Problem: Nothing but the lines from the one with "The width and height of the screenshot is (1017, 512)." down to the one with "Open SalerPro's avatar on the 8:58 PM message" should be returned, exactly and with both ends included, from the material below.

□ □ □ □ □

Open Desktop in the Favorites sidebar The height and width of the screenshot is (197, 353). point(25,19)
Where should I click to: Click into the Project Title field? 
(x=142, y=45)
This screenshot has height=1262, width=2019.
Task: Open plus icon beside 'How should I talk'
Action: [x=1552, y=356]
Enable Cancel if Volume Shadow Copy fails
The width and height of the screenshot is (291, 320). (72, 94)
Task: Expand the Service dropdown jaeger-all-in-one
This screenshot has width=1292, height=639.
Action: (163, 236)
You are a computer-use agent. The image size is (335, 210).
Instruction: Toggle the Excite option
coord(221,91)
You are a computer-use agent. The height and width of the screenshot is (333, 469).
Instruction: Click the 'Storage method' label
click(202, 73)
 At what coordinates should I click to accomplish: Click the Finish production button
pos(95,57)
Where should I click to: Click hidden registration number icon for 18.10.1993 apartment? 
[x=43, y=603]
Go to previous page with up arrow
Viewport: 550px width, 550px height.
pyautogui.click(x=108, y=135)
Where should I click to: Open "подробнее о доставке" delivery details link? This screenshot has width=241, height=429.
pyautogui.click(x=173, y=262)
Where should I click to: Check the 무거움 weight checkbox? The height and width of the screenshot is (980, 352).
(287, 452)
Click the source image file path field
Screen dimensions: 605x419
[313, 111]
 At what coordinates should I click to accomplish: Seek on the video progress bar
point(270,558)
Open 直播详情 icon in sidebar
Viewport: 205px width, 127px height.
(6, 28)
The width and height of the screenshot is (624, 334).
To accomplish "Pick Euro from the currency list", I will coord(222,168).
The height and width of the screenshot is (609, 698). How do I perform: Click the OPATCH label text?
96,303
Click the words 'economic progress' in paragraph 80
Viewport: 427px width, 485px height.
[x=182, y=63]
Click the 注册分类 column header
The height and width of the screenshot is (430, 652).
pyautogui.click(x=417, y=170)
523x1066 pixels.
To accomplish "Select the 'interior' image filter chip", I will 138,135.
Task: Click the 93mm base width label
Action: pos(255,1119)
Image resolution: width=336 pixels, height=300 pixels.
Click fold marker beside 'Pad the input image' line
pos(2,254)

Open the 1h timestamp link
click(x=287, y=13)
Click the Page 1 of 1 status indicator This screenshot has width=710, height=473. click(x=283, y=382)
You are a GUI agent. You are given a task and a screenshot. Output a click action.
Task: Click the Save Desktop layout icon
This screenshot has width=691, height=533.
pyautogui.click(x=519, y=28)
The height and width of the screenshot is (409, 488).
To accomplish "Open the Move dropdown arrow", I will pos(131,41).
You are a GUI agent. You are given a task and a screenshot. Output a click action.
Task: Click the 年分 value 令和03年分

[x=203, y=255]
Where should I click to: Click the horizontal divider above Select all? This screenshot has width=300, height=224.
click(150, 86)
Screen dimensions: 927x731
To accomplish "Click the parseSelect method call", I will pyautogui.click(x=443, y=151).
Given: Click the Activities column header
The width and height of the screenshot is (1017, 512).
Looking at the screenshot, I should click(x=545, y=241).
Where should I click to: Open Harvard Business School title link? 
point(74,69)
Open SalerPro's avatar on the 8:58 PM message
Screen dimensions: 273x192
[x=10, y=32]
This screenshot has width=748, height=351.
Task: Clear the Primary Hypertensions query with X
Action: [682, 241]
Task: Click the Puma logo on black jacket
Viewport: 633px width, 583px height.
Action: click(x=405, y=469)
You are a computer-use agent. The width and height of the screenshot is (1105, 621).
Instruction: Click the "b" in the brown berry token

□ □ □ □ □

Result for this exercise:
The width and height of the screenshot is (1017, 512).
Looking at the screenshot, I should click(x=545, y=241).
Where should I click to: Open Harvard Business School title link? 
point(74,69)
Open SalerPro's avatar on the 8:58 PM message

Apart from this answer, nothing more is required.